THE EFFICIENCY OF THE INTERNATIONAL TRANSPORT SYSTEM
Liner Shipping
Is liner shipping efficient? We have argued that economic efficiency requires both technical efficiency (minimisation of cost of production for any given quality and quantity of service) and allocative efficiency (services of the desired quality provided in the right quantity at the right price).
Studies of two of Australia's overseas liner trades have suggested that technical efficiency of liner services may be below optimum. Gallagher and Meyrick's simulation model of liner shipping services between Australia and the ASEAN countries suggest that the trades were over-tonnaged in 1981-82. (45) Gallagher and Meyrick estimate that the system could have been efficiently operated with three fewer vessels, without imposing serious constraint on shippers' choice of vessels. Averaged across the total cargo task, this over-tonnaging represented an unnecessary resource cost burden of $12 per tonne.

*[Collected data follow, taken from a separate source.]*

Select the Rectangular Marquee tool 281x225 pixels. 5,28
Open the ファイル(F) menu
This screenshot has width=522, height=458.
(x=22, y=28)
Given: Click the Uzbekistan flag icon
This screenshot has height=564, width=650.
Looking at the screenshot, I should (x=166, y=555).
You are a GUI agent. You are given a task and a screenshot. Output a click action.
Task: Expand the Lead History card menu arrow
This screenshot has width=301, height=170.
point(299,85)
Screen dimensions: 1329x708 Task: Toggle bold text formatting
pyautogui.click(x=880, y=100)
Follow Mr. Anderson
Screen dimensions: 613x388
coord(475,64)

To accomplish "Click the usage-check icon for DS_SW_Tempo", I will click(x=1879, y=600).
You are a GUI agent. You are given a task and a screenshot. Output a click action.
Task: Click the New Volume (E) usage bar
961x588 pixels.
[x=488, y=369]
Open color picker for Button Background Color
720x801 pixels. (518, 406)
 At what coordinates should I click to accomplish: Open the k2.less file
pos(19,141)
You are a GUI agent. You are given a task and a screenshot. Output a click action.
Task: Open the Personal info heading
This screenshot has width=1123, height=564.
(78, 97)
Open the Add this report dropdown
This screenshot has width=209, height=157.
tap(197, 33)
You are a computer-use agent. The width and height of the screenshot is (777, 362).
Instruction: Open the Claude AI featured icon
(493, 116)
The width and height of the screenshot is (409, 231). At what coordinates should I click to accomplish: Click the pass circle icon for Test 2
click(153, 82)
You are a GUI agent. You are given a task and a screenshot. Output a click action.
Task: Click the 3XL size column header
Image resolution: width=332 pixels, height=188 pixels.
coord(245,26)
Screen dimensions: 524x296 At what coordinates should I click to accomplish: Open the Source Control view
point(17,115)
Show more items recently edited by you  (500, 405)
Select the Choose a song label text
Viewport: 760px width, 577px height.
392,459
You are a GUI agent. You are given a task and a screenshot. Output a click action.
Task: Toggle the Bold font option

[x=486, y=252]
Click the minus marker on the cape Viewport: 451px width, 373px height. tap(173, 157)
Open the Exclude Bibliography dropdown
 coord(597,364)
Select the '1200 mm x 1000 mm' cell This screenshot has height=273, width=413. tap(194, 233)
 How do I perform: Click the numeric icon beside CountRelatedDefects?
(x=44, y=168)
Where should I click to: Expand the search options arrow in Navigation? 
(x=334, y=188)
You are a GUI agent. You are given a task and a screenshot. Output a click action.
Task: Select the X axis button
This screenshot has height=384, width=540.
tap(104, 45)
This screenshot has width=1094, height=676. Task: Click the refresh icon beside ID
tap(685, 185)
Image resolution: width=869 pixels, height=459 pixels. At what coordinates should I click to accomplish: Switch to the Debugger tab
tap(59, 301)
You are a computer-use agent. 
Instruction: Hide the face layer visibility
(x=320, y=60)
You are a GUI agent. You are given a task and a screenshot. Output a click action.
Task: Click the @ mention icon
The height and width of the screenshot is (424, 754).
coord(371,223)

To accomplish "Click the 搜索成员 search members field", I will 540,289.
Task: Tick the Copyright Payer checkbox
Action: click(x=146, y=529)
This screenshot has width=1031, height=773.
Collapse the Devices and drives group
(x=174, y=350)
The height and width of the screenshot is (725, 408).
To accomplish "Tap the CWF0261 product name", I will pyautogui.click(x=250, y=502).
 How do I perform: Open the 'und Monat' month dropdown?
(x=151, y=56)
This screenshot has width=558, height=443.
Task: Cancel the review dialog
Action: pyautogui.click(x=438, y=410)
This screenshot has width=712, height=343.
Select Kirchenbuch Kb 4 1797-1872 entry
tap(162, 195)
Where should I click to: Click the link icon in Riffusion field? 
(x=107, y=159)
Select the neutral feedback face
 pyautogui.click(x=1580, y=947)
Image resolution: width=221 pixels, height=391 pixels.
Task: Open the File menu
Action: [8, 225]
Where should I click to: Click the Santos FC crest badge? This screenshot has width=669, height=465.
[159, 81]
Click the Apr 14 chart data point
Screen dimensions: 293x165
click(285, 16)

The Trans-Tasman trade is among the least efficient of Australia's overseas liner trades. Freight rates (on a tonne-km basis) have historically been considerably higher than those on comparable Australian coastal or international routes. The Union Steamship Company of New Zealand (Union Company) has been the dominant operator in the trade. ANL and Maritime Carriers New Zealand Limited have also participated. The Australian and New Zealand maritime unions' ban on foreign-crewed vessels has acted as a significant entry barrier, enabling high freight rates to be charged without fear of competitive response. These high freight rates have not been reflected in high rates of return on funds employed by the major carrier, the Union Company. Rather, profits may have been absorbed by higher operating costs. (46)
The BTE has suggested that several factors may have contributed to the escalation of costs. In part, the high cost level is a reflection of excess capacity operating in the trade: the Union Company having acquired new and larger vessels in the mid-1970s in expectation of trade growth. When this growth failed to materialise, load factors declined. The Union Company's choice of gas turbine rather than diesel engines for its two largest vessels also contributed to high cost levels. And whilst the manning scales negotiated were reasonable by Australian and New Zealand standards of the time, by the early 1980s these appeared high when compared with overseas and more recently negotiated Australian levels. The BTE's comments on the Trans-Tasman trade are worth repeating:
The extent to which Union Company is able to pass these "additional costs" on to shippers is conditioned by the elasticity of demand for trans-Tasman shipping and the degree of competition in trans-Tasman shipping. In a strongly competitive environment, producers have to bear a large part (or the whole) of the cost of poor decisions ... However, if there are barriers to entry, producers are able to pass on to consumers (in this case shippers) a significantly higher proportion of the costs of poor decisions. In trans-Tasman shipping, maritime unions ban on foreign-crewed vessels constitutes a significant barrier to entry and enables Union Company to pass on a high proportion of these "additional costs". (47)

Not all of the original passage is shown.